> [Passage]:
┏━━
In fact, CD4+ cells play a central role in HIV/AIDS evolution since CD4+ count depletion has been linked to cellular immunity impairment and susceptibility to opportunistic infections [47]. Severe lymphopenia, unresponsiveness to in vivo and in vitro tests, and marked decrease of CD4+ cells were reported in HIV infected patients in association with opportunistic infection [47]. This immunodeficiency is attributed to the impairment of CD4+-mediated viral killing [48], and is reversed by antiretroviral protease inhibitor [49].

On the other hand, stimulation of CD4+ by T. cruzi antigens induces macrophage activation, interferon γ secretion and increases its ability to kill the parasites [50,51]. In addition, the role of CD4+ cells (Th1 response) in protecting against increased T. cruzi parasitemia has been demonstrated by higher parasitemia in CD4+ depleted mice [52,53].

T cells have also been considered as unresponsive to secrete IFNγ and IL2 cytokines under T. cruzi antigens stimulation in a murine model of infection with parasite and leukemia virus, associated with CDR and higher parasitemia [54]. In parallel, a Th2 response was also reported in association with parasitemia in T. cruzi/HIV infected patients [31].

Although antiparasitic treatment did not cause mortality differences between treated and non-treated CDR patients, this lack of efficacy can be related to the lack of opportunity to timely receive it. Thus, patients diagnosed too late and presenting severe central nervous system or myocardium involvement do not have opportunity to have the protective effect of antiparasitic treatment.
┗━━
> [Supplied entries]:
┏━━
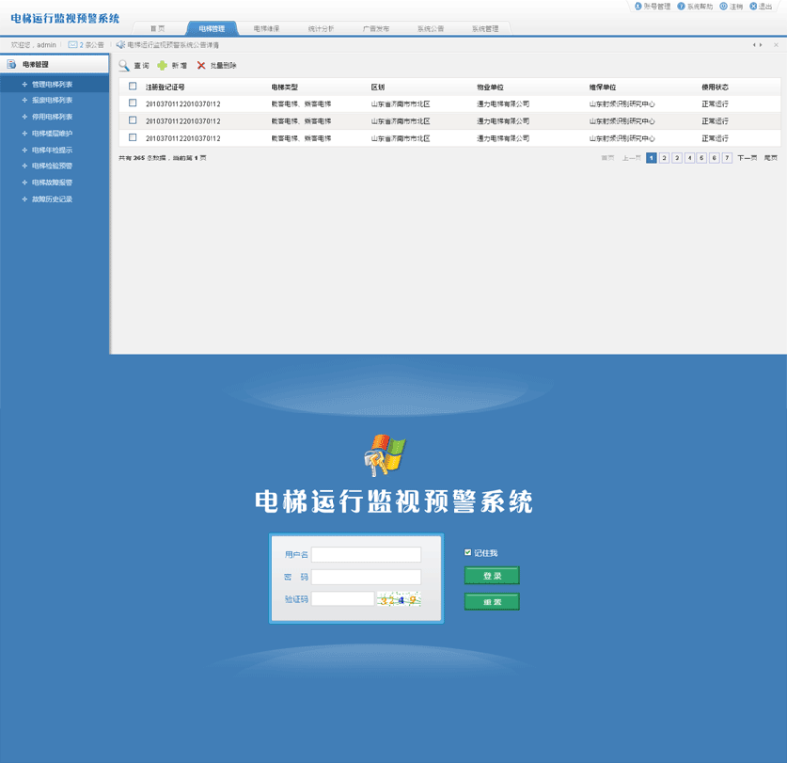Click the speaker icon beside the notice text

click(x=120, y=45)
┗━━
┏━━
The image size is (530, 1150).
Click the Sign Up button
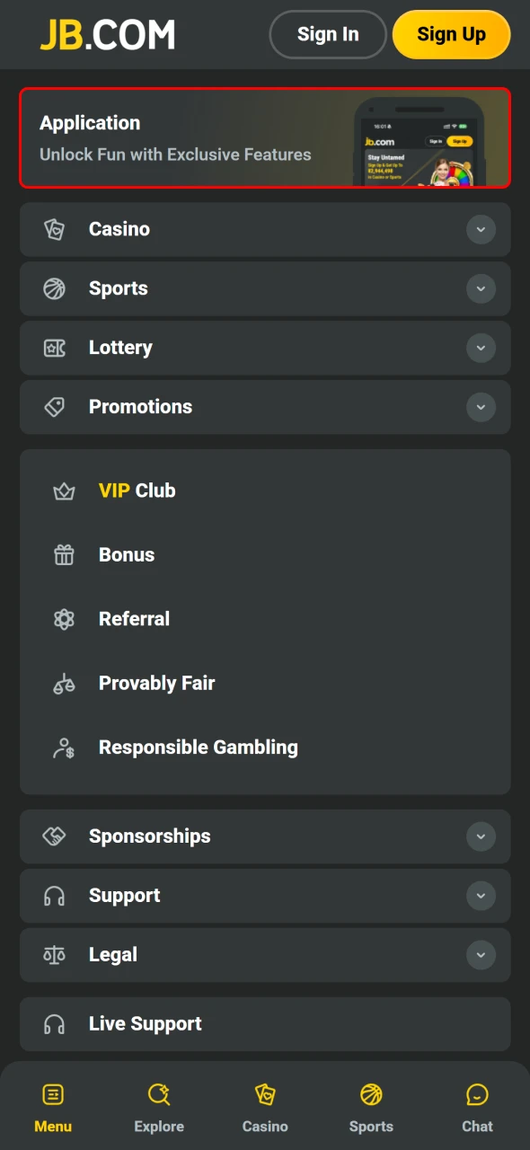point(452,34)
┗━━
> [Task instructions]:
1. In the passage, what reverses the immunodeficiency caused by impaired CD4+-mediated viral killing?
2. Repeat the part of the passage that opens with the words containing "In fact, CD4+" and closes with "protease inhibitor [49].".
3. Turn the paragraph of the passage that starts with "On the other hand, stimulation of CD4+" into a short list that keeps its main facts.

> [Written responses]:
1. An antiretroviral protease inhibitor.

2.
In fact, CD4+ cells play a central role in HIV/AIDS evolution since CD4+ count depletion has been linked to cellular immunity impairment and susceptibility to opportunistic infections [47]. Severe lymphopenia, unresponsiveness to in vivo and in vitro tests, and marked decrease of CD4+ cells were reported in HIV infected patients in association with opportunistic infection [47]. This immunodeficiency is attributed to the impairment of CD4+-mediated viral killing [48], and is reversed by antiretroviral protease inhibitor [49].

3.
- T. cruzi antigens stimulate CD4+ cells, which activates macrophages, triggers interferon γ secretion and improves the killing of the parasites.
- CD4+ cells (Th1 response) protect against increased T. cruzi parasitemia, as shown by higher parasitemia in CD4+ depleted mice.